Yes, it's computer adaptive, so will throw up harder questions to those giving correct answers, repeat with similar or easier questions for those not answering correctly.

"all but three of mine competed theirs" - is that three out of a small group, or three out 20 or 30?

As I recall, it was possible to get the class out of synch if a child moved on to the next section without the OK of an adult.

MindtheGappp Mon 24-Oct-11 18:48:54

There are still paper tests available.

ibizagirl Tue 25-Oct-11 07:16:41

I think daughter did these if they were the ones on computer. Thanks for explaining it. I suppose its similar to cat tests?

schoolhelp Sat 29-Oct-11 23:25:30

camptown - three of mine did theirs with their classes, so they were on three separate occasions, computerised, for each class. I've asked them again and as far as they can remember there may have been some who didn't complete, but it wasn't something they dwelt on, iyswim...

As is the usual practice with much of school, it's an "input only" event, no feedback, no explanation of how it fits into strategy on provision and no choice. So one can only assume it is for the school's benefit generally, and not for the child specifically.

Francesca22 Mon 31-Oct-11 21:23:19

If you contact CEM at Durham directly and your child is 14 or over they will send you copies of reports on your child because of the data protection act. We were very annoyed that school conducted the Midyis and Yellis tests without telling us and then wouldn't tell us what they said. The reports were really very interesting although we won't know until next year how accurate they were in terms of results.....

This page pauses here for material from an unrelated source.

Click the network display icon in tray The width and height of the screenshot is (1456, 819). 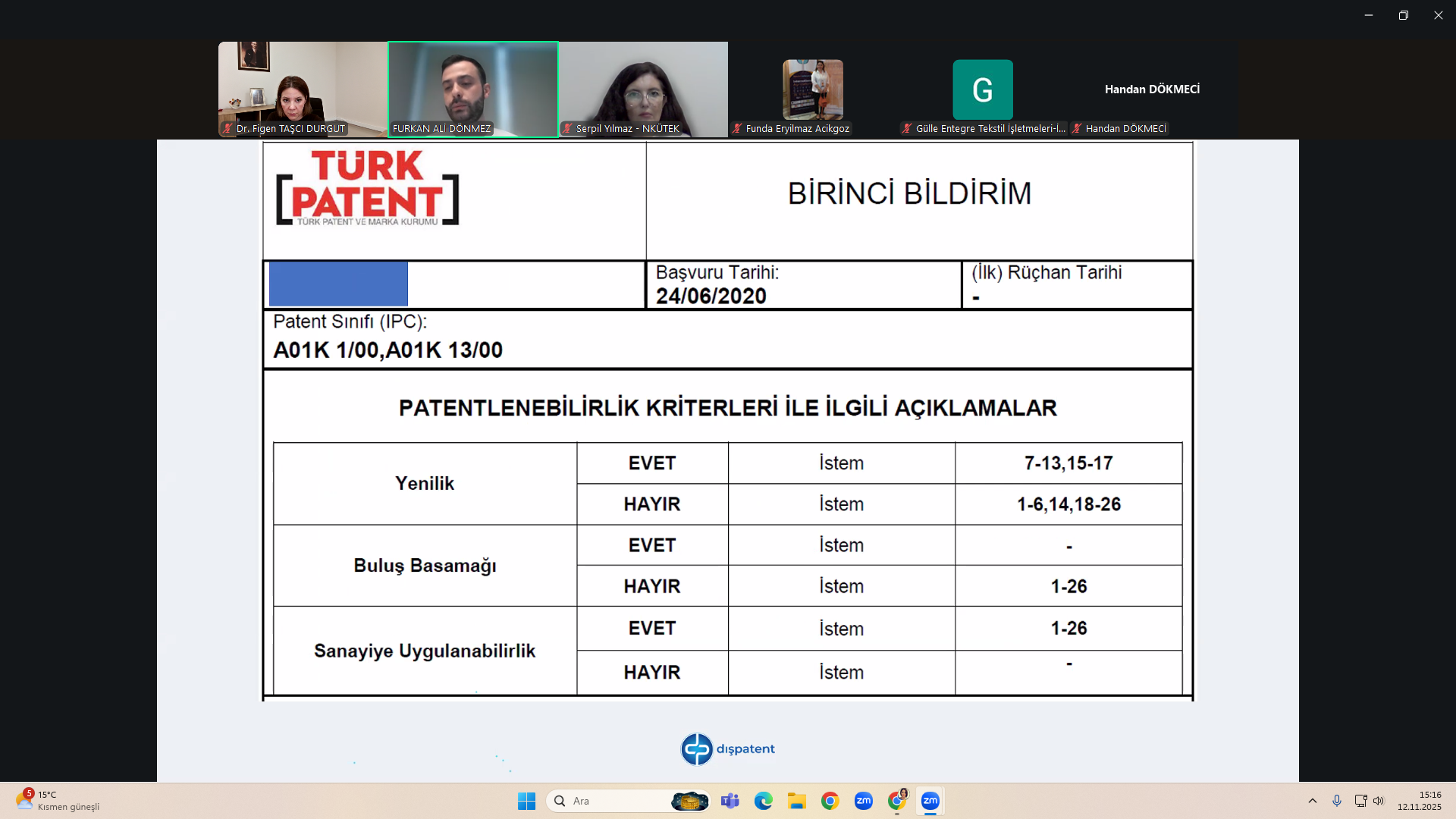click(x=1360, y=801)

schoolhelp Tue 01-Nov-11 09:49:49

Thanks for the tip, Francesca! shock at having to use DP, but that sadly also says much about the mindset of the Head and Governing Body, I suspect. Only one of ours offered them openly, until we can switch all DCs there, we simply reciprocate culturally to the others' (all "brand leaders") interminable requests... wink Good luck to your DC(s).

MidLifeCrisis007 Mon 30-May-16 06:41:58

Sorry for digging up an old thread but I'm confused about all the tests that kids do these days.

Does anyone know how Midyis scores are meant to correlate with CATS tests? Also are Midyis and CATS tests similar in content to the ISEB pre-tests that are being used more and more to pre-test in Yr 6?

GinandJag Mon 30-May-16 13:18:02

MidYIS looks at three areas - vocabulary, maths, non-verbal and skills. There is an overlap of the different baseline testing methods. I like MidYIS because I can use it to inform my teaching.

Pre-tests have been standard for a long time. Most prep schools will buy in standardised tests, and they will be very similar to Bond tests that you can buy in WH Smith. They aren't quite the same as MidYIS as they don't integrate the different papers into one score and subject prediction.

The key thing with all these VR/NVR tests is that they look at the child's potential rather than the effectiveness of teaching at their prep/primary (which is what SATS do).